** Opening EXERCISE TEXT block **

Well the completely and utterly expected has finally happened. Remember all that stuff I said about the Olympics? As predicted: complete bullshit. The Olympics isn’t too much sport, nor too many sports, and there is absolutely no chance of my boycotting anything in it. I’m done for. I may never sleep again.
I spent last night huddled in the green tv glow in my terry robe, clutching my tumbler of diet coke and promising myself just one more race and then I’ll go to bed. Just one more. One more can’t hurt, right? A person only needs five hours … four hours sleep. Right? That’s all the guy in The Firm slept for and he outwitted the mob.
Then all of a sudden they were replaying Stephanie Rice winning gold and I had to watch that. Then I kind of had to watch our boys in the rowing, because it’s not fair to neglect them, is it? It would be sportist. And sexist. And gymnastics … well look I just really like gymnastics, ok? I love how gymnasts are just so … gymnasty. Their whole bodies are shaped for nothing but gymnastics. They’re human bonsai; modern and socially acceptable demonstrations of the victory of determination and conditioning over human genetics. You can’t look away any more than you could look away from those gory pictures of freshly unbound Chinese feet in history books at school.
So instead of focussing on work (and thankfully instead of scratching imaginary bugs through my skin) I’ve been reading the Olympic schedule for the day and jonesing for more. Do you know what I had to miss to go to work today?
Swimming finals, synchronised diving and equestrian events.
EQUESTRIAN EVENTS. Is there anything I love more? No, no there isn’t. Needless to say I am pissed. It’s the cross-country too, bitches, and there is no other event with as high a probability of someone falling face-first into a pool of murky river-water as the cross-country. Not even steeplechase, and you can quote me on that. I already missed out on watching live dressage yesterday thanks to Channel Seven and itis unnecessary broadcasting of some inconsequential and unimpressive bottom-of-the-table AFL game, and all I have to say is there are no hats in AFL. It cannot hope to compare with an event where men and women in blazers and sixties riding helmets prance on horseback in diagonals.
It’s magical. Like watching a dog walk on its hind legs. I’ve decided I really enjoy watching humans defy the natural order of things. I also like seeing ponies with their hair all done up and their hooves all shiny. It’s like the horse formal. I wonder if any of them shag in uncomfortable positions in a horse trailer afterwards.
And, yes. I am an angry addict when I don’t get my fix. Wanna make something of it?
Do you know that diver Matthew Helm has vertigo? I shit you not. He stands on a 10 metre platform and dives through a fear of heights. And I AM MISSING IT. You’d be angry too.
Plus what if some of the Americans turn up to their events in their ridiculous newsboy caps? I will be devo. If a yank wears a lame Kangol hat and no one makes a bitchy joke about it, what’s the point?
So in case anyone else is feeling as bitter and yearning as I am today, I’ll leave you with possibly the greatest piece of photoediting I have ever seen. This is what you call JOURNALISM.
The Sydney Morning Herald Olympic Gallery of Shirtless Men. Bravo, Herald. Bravo.

** Closing EXERCISE TEXT block **
** Opening PROVIDED INFORMATION block **

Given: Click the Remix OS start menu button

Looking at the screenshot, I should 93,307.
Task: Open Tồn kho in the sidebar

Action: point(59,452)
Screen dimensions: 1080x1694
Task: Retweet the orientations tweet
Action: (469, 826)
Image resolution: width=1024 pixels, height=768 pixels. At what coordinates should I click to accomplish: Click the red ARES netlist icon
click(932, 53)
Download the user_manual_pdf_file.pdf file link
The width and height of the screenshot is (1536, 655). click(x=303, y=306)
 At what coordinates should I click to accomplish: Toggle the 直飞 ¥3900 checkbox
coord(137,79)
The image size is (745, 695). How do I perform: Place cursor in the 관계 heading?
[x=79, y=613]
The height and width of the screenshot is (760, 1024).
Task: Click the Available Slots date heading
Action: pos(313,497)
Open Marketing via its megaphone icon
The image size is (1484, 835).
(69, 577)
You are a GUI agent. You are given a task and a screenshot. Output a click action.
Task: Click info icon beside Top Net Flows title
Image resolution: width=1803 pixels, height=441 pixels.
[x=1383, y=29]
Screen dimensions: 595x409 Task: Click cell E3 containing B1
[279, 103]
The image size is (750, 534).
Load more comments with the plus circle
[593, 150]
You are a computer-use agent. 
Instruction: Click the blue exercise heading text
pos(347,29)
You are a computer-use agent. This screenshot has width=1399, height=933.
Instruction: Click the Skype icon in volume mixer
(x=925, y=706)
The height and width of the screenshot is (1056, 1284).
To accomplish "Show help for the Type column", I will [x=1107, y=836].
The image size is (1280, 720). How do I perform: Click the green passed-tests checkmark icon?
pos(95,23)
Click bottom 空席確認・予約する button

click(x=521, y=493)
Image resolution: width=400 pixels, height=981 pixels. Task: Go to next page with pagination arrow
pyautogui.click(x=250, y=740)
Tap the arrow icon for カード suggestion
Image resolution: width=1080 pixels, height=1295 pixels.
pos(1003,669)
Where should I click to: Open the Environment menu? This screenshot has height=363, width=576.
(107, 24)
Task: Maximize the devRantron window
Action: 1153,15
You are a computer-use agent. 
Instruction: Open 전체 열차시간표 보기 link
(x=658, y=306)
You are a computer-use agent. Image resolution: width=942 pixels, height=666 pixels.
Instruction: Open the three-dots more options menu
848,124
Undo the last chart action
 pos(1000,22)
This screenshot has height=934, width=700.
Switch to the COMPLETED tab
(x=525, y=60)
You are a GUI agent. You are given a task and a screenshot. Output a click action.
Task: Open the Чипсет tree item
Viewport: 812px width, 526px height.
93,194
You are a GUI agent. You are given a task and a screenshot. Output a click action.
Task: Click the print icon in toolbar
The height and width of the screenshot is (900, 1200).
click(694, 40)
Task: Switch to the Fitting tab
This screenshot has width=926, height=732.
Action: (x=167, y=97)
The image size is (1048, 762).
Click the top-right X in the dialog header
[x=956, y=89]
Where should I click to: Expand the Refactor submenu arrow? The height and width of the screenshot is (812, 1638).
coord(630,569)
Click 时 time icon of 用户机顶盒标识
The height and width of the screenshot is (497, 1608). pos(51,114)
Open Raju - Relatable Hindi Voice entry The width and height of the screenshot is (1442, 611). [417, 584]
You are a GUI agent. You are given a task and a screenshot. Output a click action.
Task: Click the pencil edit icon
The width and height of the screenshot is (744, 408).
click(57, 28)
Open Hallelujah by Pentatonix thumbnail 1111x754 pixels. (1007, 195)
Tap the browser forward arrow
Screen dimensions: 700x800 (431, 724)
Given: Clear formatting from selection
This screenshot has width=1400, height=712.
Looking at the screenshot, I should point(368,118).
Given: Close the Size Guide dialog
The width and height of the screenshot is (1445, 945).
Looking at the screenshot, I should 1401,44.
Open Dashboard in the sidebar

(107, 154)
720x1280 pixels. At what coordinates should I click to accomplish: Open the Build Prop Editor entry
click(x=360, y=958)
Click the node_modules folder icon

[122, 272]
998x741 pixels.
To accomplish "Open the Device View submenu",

** Closing PROVIDED INFORMATION block **

* **EXERCISE OBJECTIVE**:
Could you reproduce the part of the Olympics post that opens with "And, yes. I" and closes with "you call JOURNALISM.", changing "Kangol" to "tweed"?

* **SOLUTION TO THE EXERCISE**:
And, yes. I am an angry addict when I don’t get my fix. Wanna make something of it?
Do you know that diver Matthew Helm has vertigo? I shit you not. He stands on a 10 metre platform and dives through a fear of heights. And I AM MISSING IT. You’d be angry too.
Plus what if some of the Americans turn up to their events in their ridiculous newsboy caps? I will be devo. If a yank wears a lame tweed hat and no one makes a bitchy joke about it, what’s the point?
So in case anyone else is feeling as bitter and yearning as I am today, I’ll leave you with possibly the greatest piece of photoediting I have ever seen. This is what you call JOURNALISM.